The first thing that I did when I arrived while my wife remained in Texas to finish the move was tackle the interior of the home. It had sat empty for some time with only one of the Allens sons staying a short time to prepare it for sale.
I cleaned cobwebs out of corners, vacuumed and shampooed rugs, changed the filter on the heating/AC unit and other little touch ups that any home that’s sat vacant needed.
Next came the paint. The primary bedroom was one of those that was pink, so we settled on a calming blue color and, like A.B. before me, I painted the bedroom my wife’s chosen colors. We ended up with a navy blue accent wall to give it a bit of zest.
The guest bedroom was another story. I chose the color for that and I think maybe I should have waited for spousal guidance. Green is my favorite color and I somehow ended up choosing a weird green that looked great on the sample card but awful on the wall. The accent color, thought to be a dark sage, became the color of old avocado after a bit. Eighty dollars of paint for round one, and $40 of paint for round two and the room is much better.
And yes, my wife helped me pick the second group of colors.
Since that initial couple of projects, we’ve repainted the living room, removed wood paneling in my wife’s office, repaired various bits of the walls, replaced trim in every room, raised the cabinets in the kitchen, replaced the dishwasher, removed hundreds of square feet of wallpaper that didn’t match our tastes and painted three of the four exterior walls last summer before running out of viable weather to paint the last wall. I’ve even re-caulked all of the siding around the house to reseal it against the desert dust.
Thank goodness for a hedge that hides the last pink wall.
My wife has been a steadfast partner in all of these projects. I even came home from work one day to find her, tools in hand, standing in front of an empty and unplugged refrigerator while fixing the condensation drain.
The house has been a blessing. Perhaps because the projects have been fun. Maybe because A.B., being a man of faith, had placed saints’ tokens in the walls of the home when he was working on it during his and Mary’s time in the home.
Regardless, we’ve enjoyed the work, but there are some things we’ve learned that we want to pass on to other first-time homeowners.
It never hurts to get paint samples to make sure that the color you’re considering is the right one. Paint is expensive. We’ve spent several hundred dollars on it, and could have saved money if we’d gotten samples.
Pace yourself. Not everything is going to get done in the first year of home ownership. Choose your projects each summer and work on those. You’ll be happier with the results than if you end up with some half-finished jobs. (Case in point, my half-painted office…)

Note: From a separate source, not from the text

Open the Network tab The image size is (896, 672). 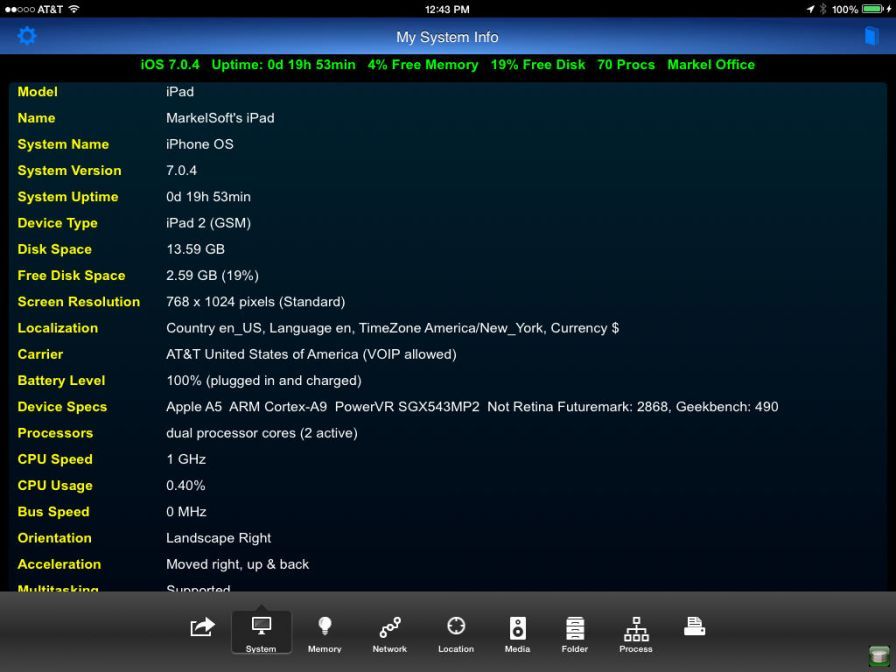390,634
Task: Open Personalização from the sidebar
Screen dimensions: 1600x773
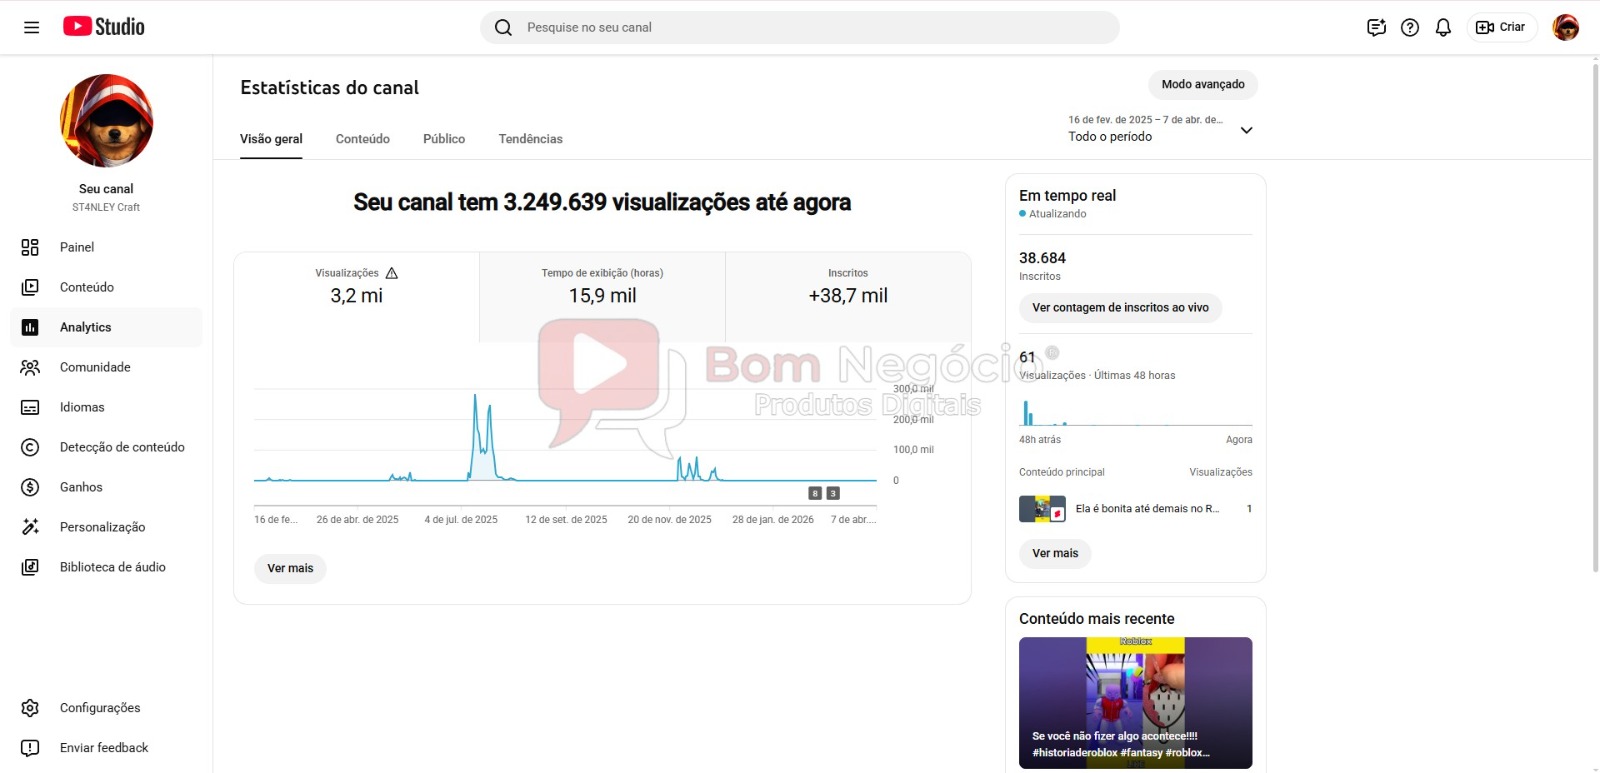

YouTube is your friend. Watching a few videos on how to complete various tasks will help you be successful, safer and happier with the end results of a project. Replacing light fixtures is where this came in especially handy, in my experience.
Talk to each other about your tastes and share pictures to get a common vision for the home.
Have fun with your projects. They can bring a great deal of pride and satisfaction to owning a home, but some of that is in the doing, not just in the being done.
Shop around for tools — especially power tools — and supplies for projects. It’s tempting to let a big-box home improvement store be your one-stop-shop, but you can save a lot of money by spreading your dollars to the other places in town. Plus, shopping local supports your neighbors.
Homeownership is expensive, but it’s worth it to put that investment forward as a priority. I’m still an amateur figuring out how to fix pipes, rewire fluorescent lights and install commodes — that was an adventure in January — but I’m also having fun and realizing equity both from the work we’ve done and the payments we’ve made over the last few years.